The range runs from the line containing "Task: Click the Tilbage link text" to the last line of the entries. Copy that range exactly, omitting pictures.

[Dataset entries]
┄┄┄┄┄┄┄┄┄┄┄┄┄┄┄┄┄┄┄┄

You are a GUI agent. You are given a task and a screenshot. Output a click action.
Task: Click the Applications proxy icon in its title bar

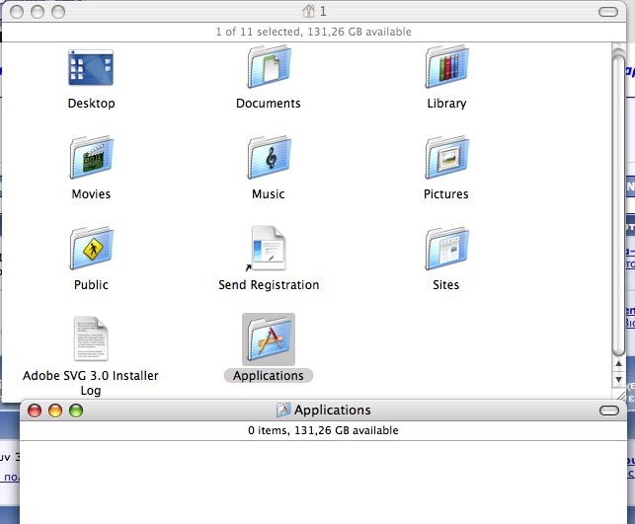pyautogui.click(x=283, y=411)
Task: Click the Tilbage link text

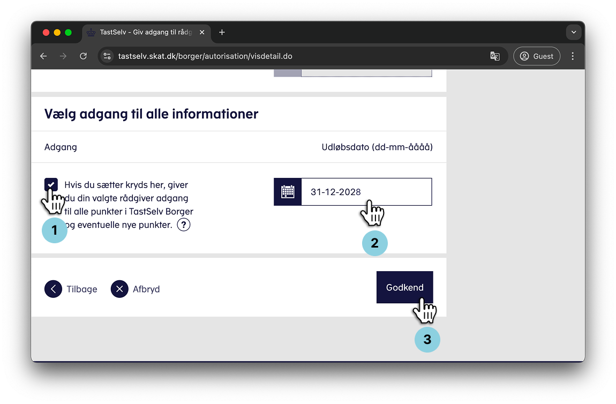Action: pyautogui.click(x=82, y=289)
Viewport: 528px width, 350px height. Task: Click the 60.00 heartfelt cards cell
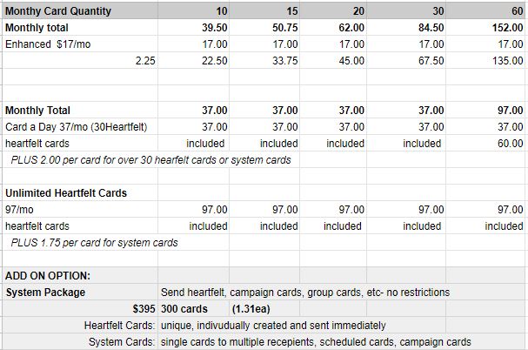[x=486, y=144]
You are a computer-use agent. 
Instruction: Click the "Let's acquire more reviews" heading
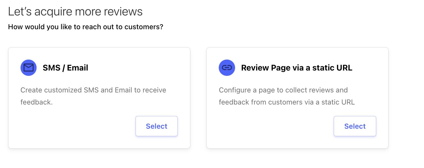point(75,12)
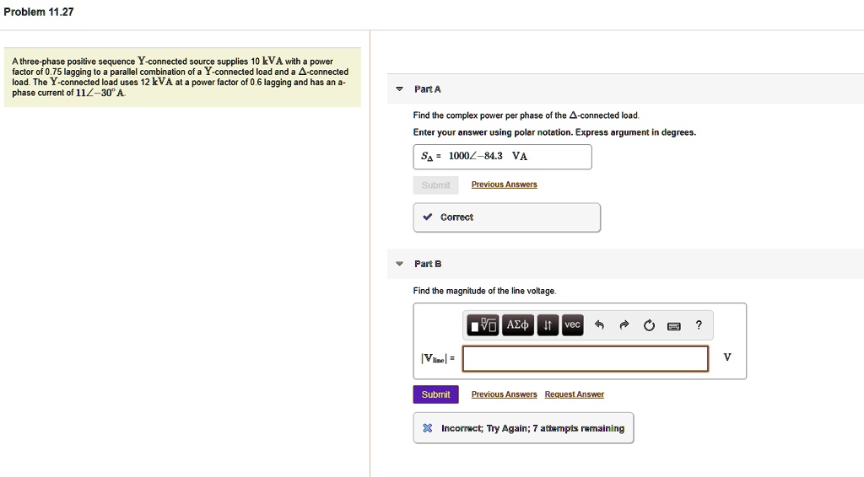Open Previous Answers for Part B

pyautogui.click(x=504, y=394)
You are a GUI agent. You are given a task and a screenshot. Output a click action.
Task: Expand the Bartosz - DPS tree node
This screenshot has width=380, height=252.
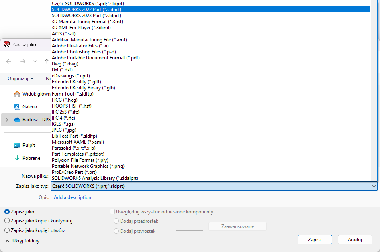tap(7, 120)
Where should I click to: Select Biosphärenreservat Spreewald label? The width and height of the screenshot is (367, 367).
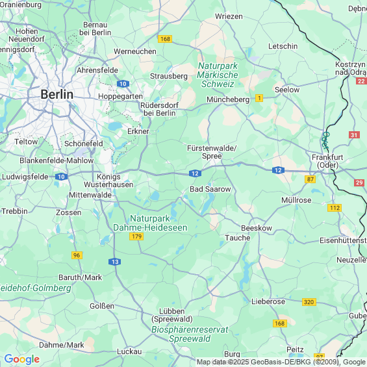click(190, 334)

┄┄┄┄┄┄┄┄┄┄┄┄┄┄┄┄┄┄┄┄

> **Reply to the task**
Task: Click the Tilbage link text

Action: pyautogui.click(x=82, y=289)
Viewport: 528px width, 350px height. Task: Click the 60.00 heartfelt cards cell
[x=486, y=144]
You are a computer-use agent. 
Instruction: Click the "Let's acquire more reviews" heading
point(75,12)
Open Previous Answers for Part B

pyautogui.click(x=504, y=394)
You are a GUI agent. You are given a task and a screenshot. Output a click action.
Task: Expand the Bartosz - DPS tree node
This screenshot has width=380, height=252.
tap(7, 120)
Where should I click to: Select Biosphärenreservat Spreewald label? The width and height of the screenshot is (367, 367).
click(190, 334)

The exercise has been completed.